To: Peter Dierks who wrote (33018)6/4/2005 9:06:14 AM
From: paret  Read Replies (2) | Respond to of 93284
 
By Gary Aldrich---'Deep Throat'uncut .
EDITORIALS/Op-Ed Washington Times
By Gary Aldrich June 03, 2005

"Deep Throat" has at last come forward. Arguably the most notorious informant in recent history is former FBI official W. Mark Felt, and it's been confirmed by The Washington Post.
Mr. Felt was second-in-command at the FBI during Watergate, and is now 91 years of age. In stepping forward, he not only destroys his reputation, but he takes a chunk out of the reputation of the agency that supported him and his family in a comfortable lifestyle for so many years.
Had Mr. Felt used the lawful route to voice his concerns about the Nixon administration he might be remembered with a modicum of respect, if not admiration. Some in the Nixon administration were misusing their powers but not because they were feathering their own nests like Mr. Felt was. For their sins they got lengthy trials and prison sentences. Mr. Felt broke numerous federal laws, but received immunity from prosecution by hiding behind the skirts of two reporters at The Washington Post. They made their careers, and he made a clean getaway.
Mr. Felt's whistleblowing didn't cost him the respect of his peers. He was not censored by his agency. He didn't lose his job.
An informant for The Post, Mr. Felt avoided cross-examination. He appeared before no grand jury, gave no oath to congressional committees as legitimate whistleblowers often do, nor was he questioned or attacked by political opposition. No one in authority had a chance to examine his motives or credibility. No other media could interview Mr. Felt to look for inconsistencies, or probe critical data. No federal jury ever weighed his evidence.

###

**Task set**
(A) Write out the Deep Throat op-ed from "Mr. Felt's whistleblowing" up to and including "weighed his evidence.", word for word.
(B) Carry the op-ed on W. Mark Felt forward, picking up after its final sentence.

**Dataset content**
###

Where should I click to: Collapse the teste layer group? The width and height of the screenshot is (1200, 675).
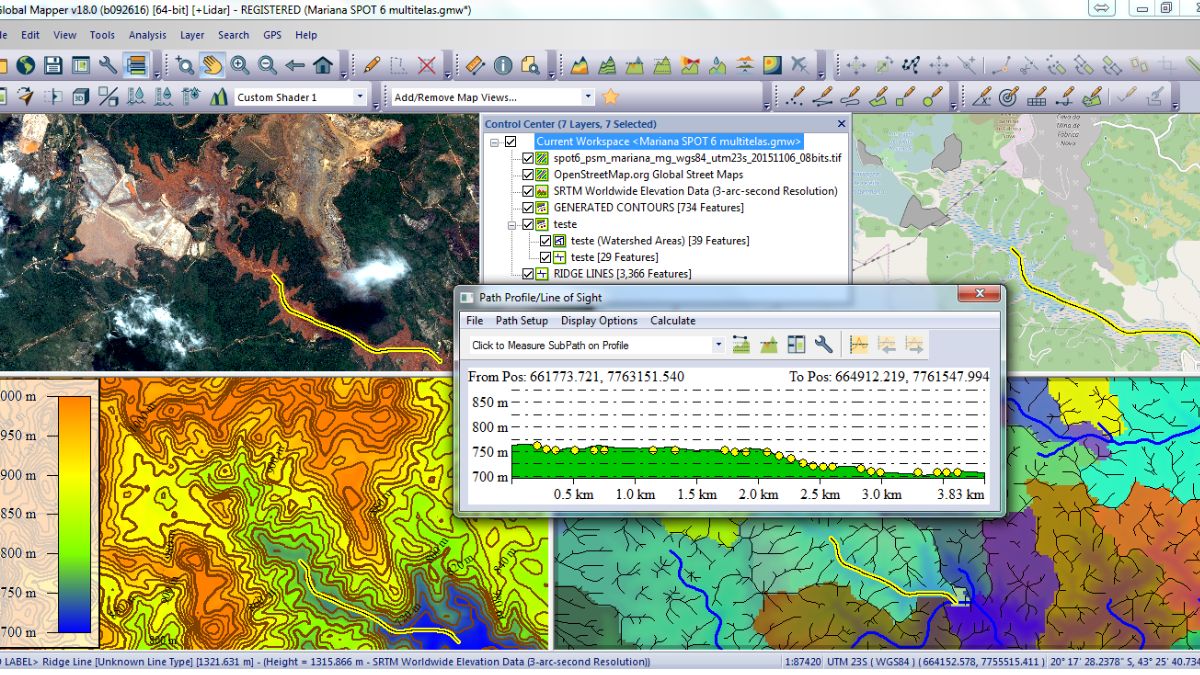point(511,224)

###

**Answer set**
(A)
Mr. Felt's whistleblowing didn't cost him the respect of his peers. He was not censored by his agency. He didn't lose his job.
An informant for The Post, Mr. Felt avoided cross-examination. He appeared before no grand jury, gave no oath to congressional committees as legitimate whistleblowers often do, nor was he questioned or attacked by political opposition. No one in authority had a chance to examine his motives or credibility. No other media could interview Mr. Felt to look for inconsistencies, or probe critical data. No federal jury ever weighed his evidence.

(B)
In fact, Mr. Felt's information was second- and third-hand. He was not collecting testimony through the examination of witnesses. He performed no search, made no arrests. He had read report summaries given to him by FBI agents who were doing the real work.
Agents briefing Mr. Felt then must wonder today about the real reasons why he asked his questions. How many of his inquiries were based on his promise to a newspaper to keep the information flowing? His subordinates and his boss, the acting FBI Director, believed Mr. Felt was working for the FBI and that's why they gave him highly secret information. But Mr. Felt was serving two masters.
Why did The Post believe Mr. Felt? Was it because he was an FBI agent? Contrast that with how The Post treated me, a 26-year veteran of the FBI when I came forward with political allegations against then-President Clinton. They attacked me in many articles, writing that I could not possibly be telling the truth. They accused me of using second- and third-hand information when in fact I worked in the White House day after day for five years.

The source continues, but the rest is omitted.